I wandered down to the merch/restroom/billiard area, sat on one of the covered pool tables, and wrote my notes. Staff soon began to clear everyone out – including closing the restrooms – and block off the area so that Yoko Ono could enjoy a secure entrance to the stage. For those of you who haven’t been to Elysium, it’s far from the grungiest of venues, but it’s not nearly nice enough for such treatment to not seem ridiculous.
Panache showcase @ Mohawk Patio
Quintron and Miss Pussycat, 1am
Quintron is handsome, and were he not attached to Miss Pussycat, I think he could have danced with any of the many pretty girls in the crowd. Actually, he did anyway, making a shirtless descent on to the concrete dance floor late in the set. Miss Pussycat looked on approvingly.
She began the set with a puppet show, about which there are two things to say. First of all, it had a low-tech brilliance all the way through that was more entertaining than the narrative itself. They pulled off all the movements and special effects with such confidence and skill that even the cheesiest things seemed like assets. Second, the show appeared to sanction the bloody, bloody (special effects!) shooting of a policeman character, and the crowd went nuts for this. Granted, the policeman had hardly behaved in accordance with professional standards, but his death and the applause it received had me feeling far more conflicted than I ever expected to be over a puppet show produced by someone named Miss Pussycat.

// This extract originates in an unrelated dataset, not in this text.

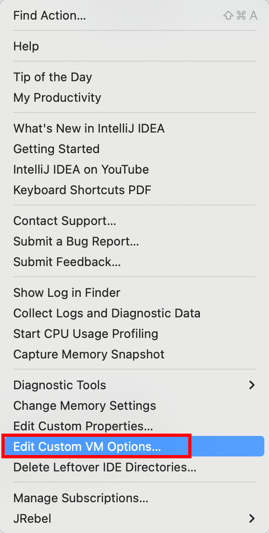Image resolution: width=269 pixels, height=533 pixels.
Task: Select Contact Support
Action: 135,221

I don’t go to many shows where dancing is prevalent, so this was easily the most grooving crowd I was in all week. People were getting a little rowdy and having a great time. Quintron was a great performer, always fun to watch despite being behind the organ all the time. From that perch, he also sang the whole way through, beat a kick drum, and gave his famous Drum Buddy a few whirls. The tunes began to sound the same after a while, and though I didn’t get "Jamskate" as I was hoping, they’re fun to watch whatever song they’re playing. Especially if you like dancing, are looking for a special someone, and hate cops.